---- Data to process

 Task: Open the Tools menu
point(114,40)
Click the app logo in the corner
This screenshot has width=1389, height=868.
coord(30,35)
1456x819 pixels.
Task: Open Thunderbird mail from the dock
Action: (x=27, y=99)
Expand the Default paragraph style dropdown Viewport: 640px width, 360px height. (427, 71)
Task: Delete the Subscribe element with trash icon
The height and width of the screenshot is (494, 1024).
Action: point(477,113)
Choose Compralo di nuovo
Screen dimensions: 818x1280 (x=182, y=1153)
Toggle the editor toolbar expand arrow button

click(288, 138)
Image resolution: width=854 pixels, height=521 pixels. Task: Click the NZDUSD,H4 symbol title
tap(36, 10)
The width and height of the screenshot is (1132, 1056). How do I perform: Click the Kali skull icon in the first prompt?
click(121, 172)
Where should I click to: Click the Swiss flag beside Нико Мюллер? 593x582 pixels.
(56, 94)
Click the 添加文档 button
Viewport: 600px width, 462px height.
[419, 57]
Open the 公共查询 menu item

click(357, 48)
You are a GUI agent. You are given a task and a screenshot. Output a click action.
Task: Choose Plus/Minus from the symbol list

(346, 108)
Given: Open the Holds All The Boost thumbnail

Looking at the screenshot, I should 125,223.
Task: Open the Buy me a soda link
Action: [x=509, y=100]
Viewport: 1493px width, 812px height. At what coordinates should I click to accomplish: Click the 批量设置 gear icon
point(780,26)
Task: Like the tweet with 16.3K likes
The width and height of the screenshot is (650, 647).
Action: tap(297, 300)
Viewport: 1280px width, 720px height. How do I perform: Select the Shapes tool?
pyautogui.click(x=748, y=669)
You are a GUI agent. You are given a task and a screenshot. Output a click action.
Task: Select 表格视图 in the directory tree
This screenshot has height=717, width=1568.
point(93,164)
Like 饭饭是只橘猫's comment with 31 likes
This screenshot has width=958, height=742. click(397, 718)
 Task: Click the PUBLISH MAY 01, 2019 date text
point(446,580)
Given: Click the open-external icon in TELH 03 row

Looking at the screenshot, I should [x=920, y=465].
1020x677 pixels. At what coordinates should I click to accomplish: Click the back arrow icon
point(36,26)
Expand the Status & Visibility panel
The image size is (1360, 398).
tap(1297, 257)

--------

## Exercise objective
Reproduce all of the records above line for line, changing nothing.

## Task result
 Task: Open the Tools menu
point(114,40)
Click the app logo in the corner
This screenshot has width=1389, height=868.
coord(30,35)
1456x819 pixels.
Task: Open Thunderbird mail from the dock
Action: (x=27, y=99)
Expand the Default paragraph style dropdown Viewport: 640px width, 360px height. (427, 71)
Task: Delete the Subscribe element with trash icon
The height and width of the screenshot is (494, 1024).
Action: point(477,113)
Choose Compralo di nuovo
Screen dimensions: 818x1280 (x=182, y=1153)
Toggle the editor toolbar expand arrow button

click(288, 138)
Image resolution: width=854 pixels, height=521 pixels. Task: Click the NZDUSD,H4 symbol title
tap(36, 10)
The width and height of the screenshot is (1132, 1056). How do I perform: Click the Kali skull icon in the first prompt?
click(121, 172)
Where should I click to: Click the Swiss flag beside Нико Мюллер? 593x582 pixels.
(56, 94)
Click the 添加文档 button
Viewport: 600px width, 462px height.
[419, 57]
Open the 公共查询 menu item

click(357, 48)
You are a GUI agent. You are given a task and a screenshot. Output a click action.
Task: Choose Plus/Minus from the symbol list

(346, 108)
Given: Open the Holds All The Boost thumbnail

Looking at the screenshot, I should 125,223.
Task: Open the Buy me a soda link
Action: [x=509, y=100]
Viewport: 1493px width, 812px height. At what coordinates should I click to accomplish: Click the 批量设置 gear icon
point(780,26)
Task: Like the tweet with 16.3K likes
The width and height of the screenshot is (650, 647).
Action: tap(297, 300)
Viewport: 1280px width, 720px height. How do I perform: Select the Shapes tool?
pyautogui.click(x=748, y=669)
You are a GUI agent. You are given a task and a screenshot. Output a click action.
Task: Select 表格视图 in the directory tree
This screenshot has height=717, width=1568.
point(93,164)
Like 饭饭是只橘猫's comment with 31 likes
This screenshot has width=958, height=742. click(397, 718)
 Task: Click the PUBLISH MAY 01, 2019 date text
point(446,580)
Given: Click the open-external icon in TELH 03 row

Looking at the screenshot, I should [x=920, y=465].
1020x677 pixels. At what coordinates should I click to accomplish: Click the back arrow icon
point(36,26)
Expand the Status & Visibility panel
The image size is (1360, 398).
tap(1297, 257)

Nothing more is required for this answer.